◆ **HOW TO COMPLETE THIS TASK**: Repeat, line for line, only the span that opens at the "This screenshot has width=940, height=678." line and closes at the final line below. Skip the pictures.
===== MATERIAL SHOWN =====
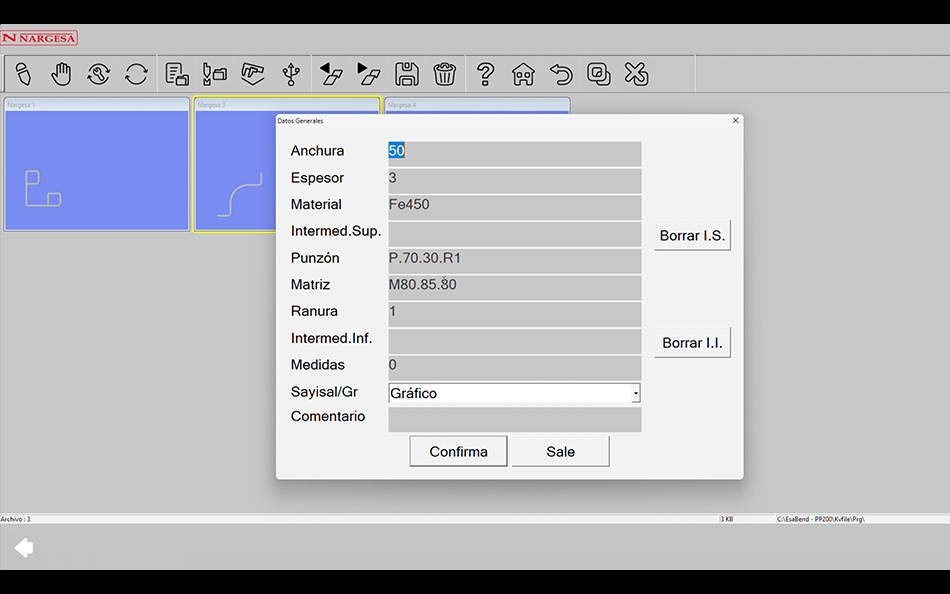This screenshot has width=950, height=594.
Task: Click the white back arrow at bottom left
Action: 24,547
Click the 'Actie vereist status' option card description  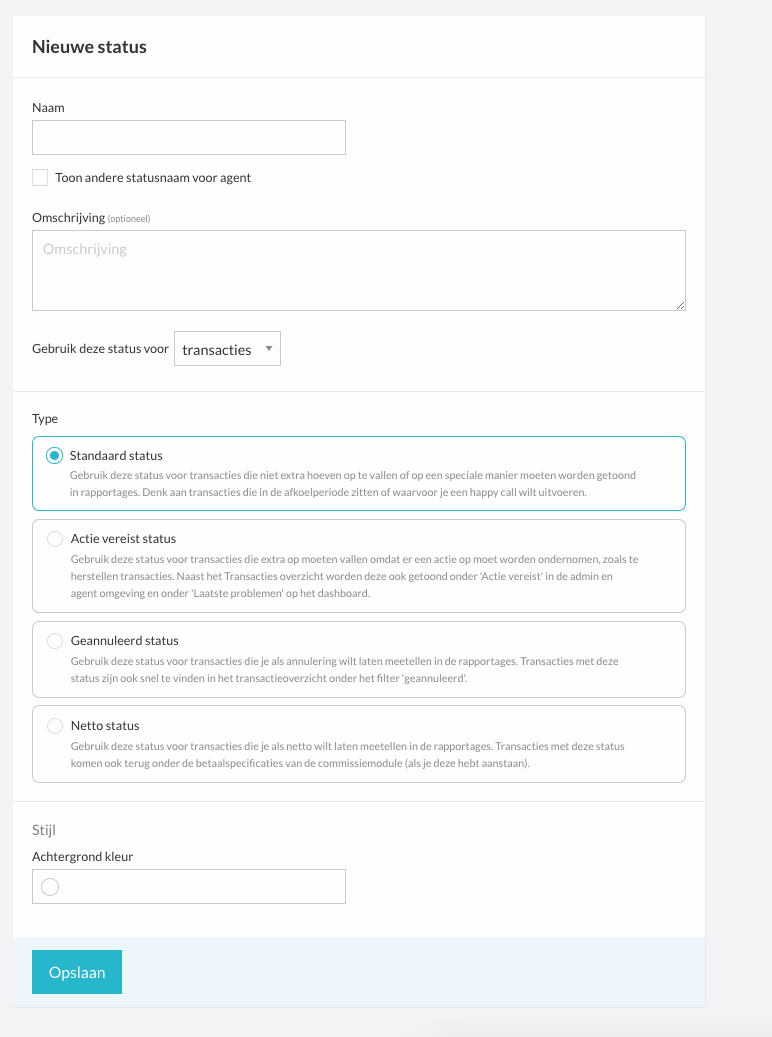click(355, 576)
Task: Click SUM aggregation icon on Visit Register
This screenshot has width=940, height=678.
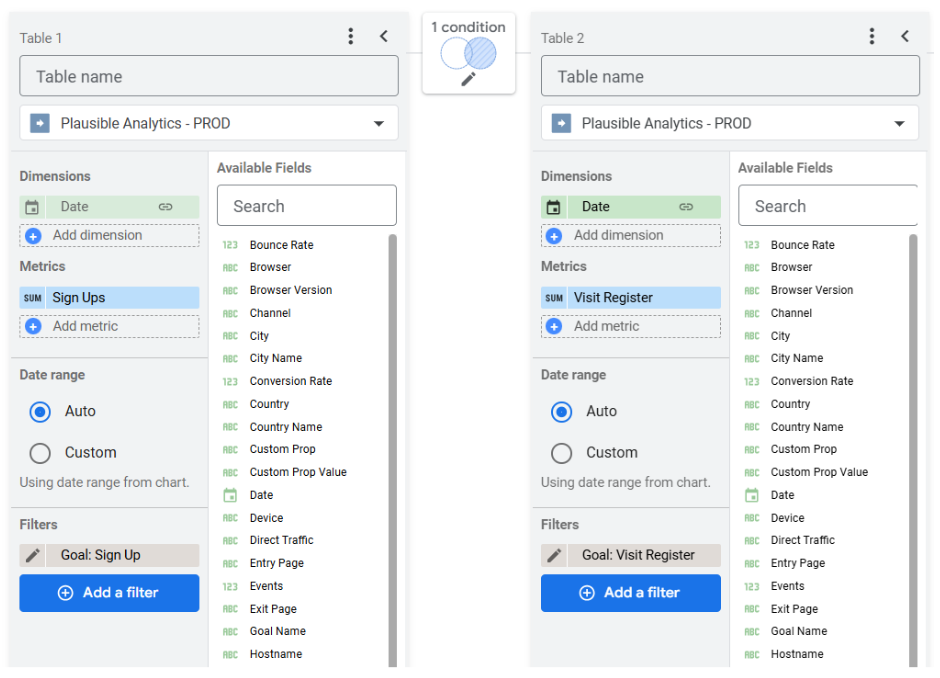Action: (x=553, y=298)
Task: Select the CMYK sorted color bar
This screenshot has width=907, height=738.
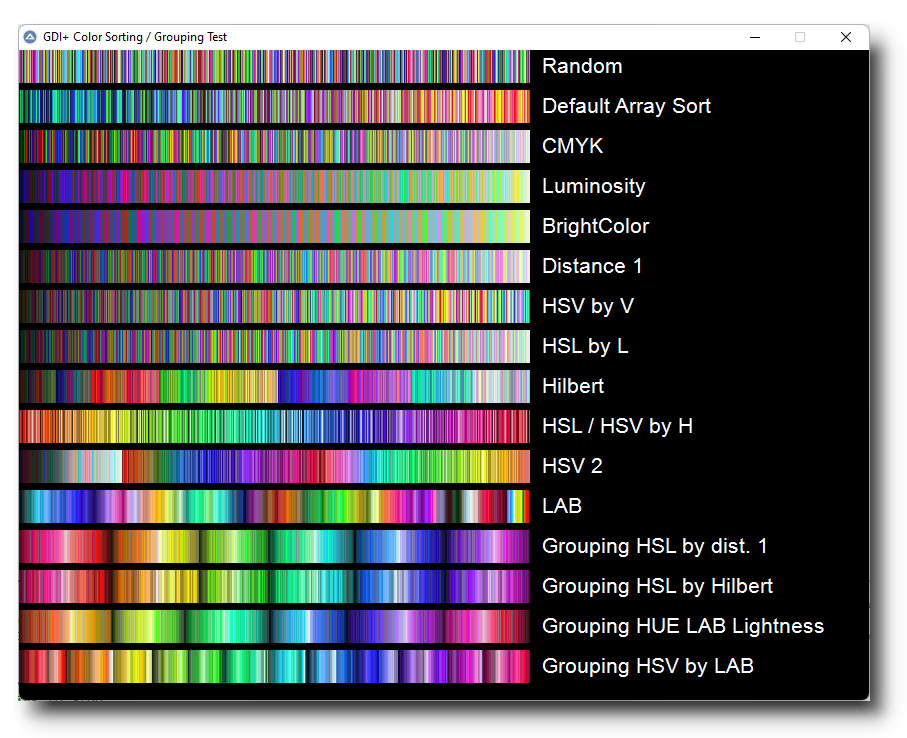Action: 274,147
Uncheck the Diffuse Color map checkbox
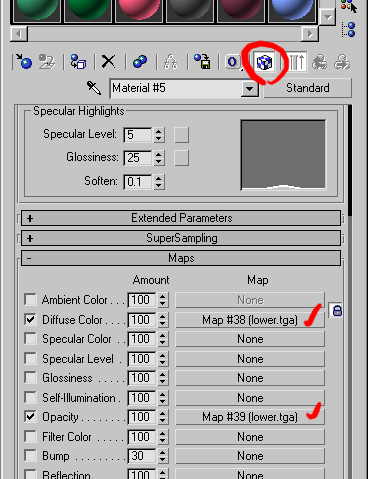Image resolution: width=368 pixels, height=479 pixels. (30, 319)
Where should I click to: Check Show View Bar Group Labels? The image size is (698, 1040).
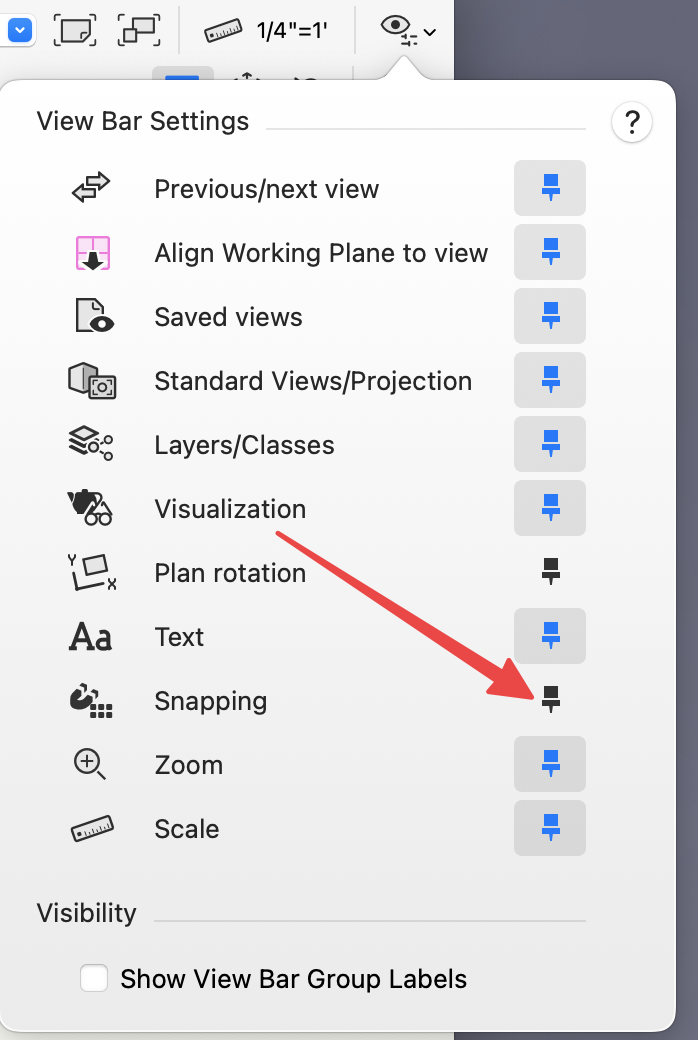(94, 978)
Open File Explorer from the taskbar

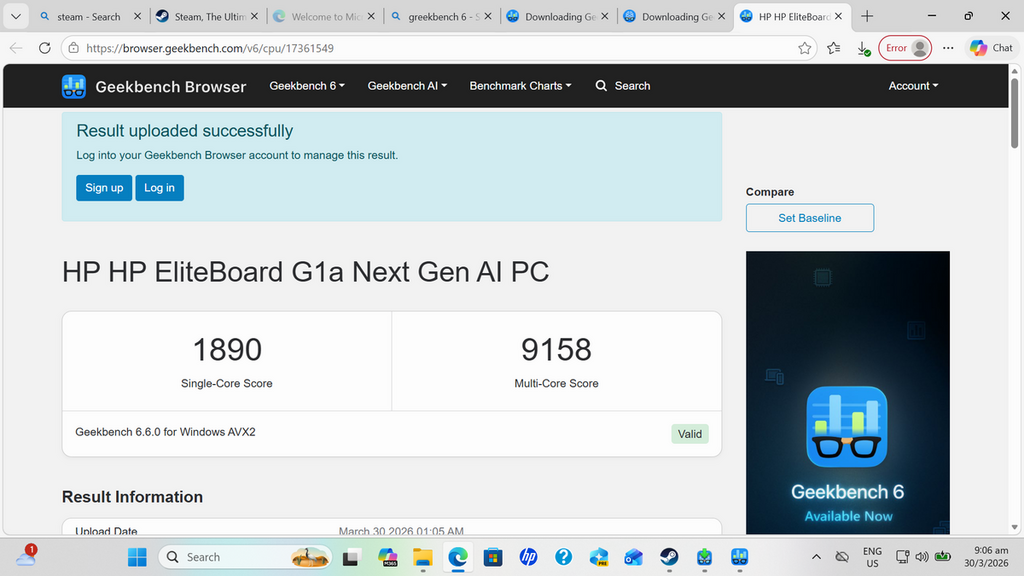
=====
◆ **REPLY TO THE EXERCISE**:
This screenshot has width=940, height=678.
Action: (x=553, y=298)
Task: Select the CMYK sorted color bar
This screenshot has width=907, height=738.
Action: 274,147
Uncheck the Diffuse Color map checkbox
Image resolution: width=368 pixels, height=479 pixels. (30, 319)
Where should I click to: Check Show View Bar Group Labels? The image size is (698, 1040).
(94, 978)
Open File Explorer from the taskbar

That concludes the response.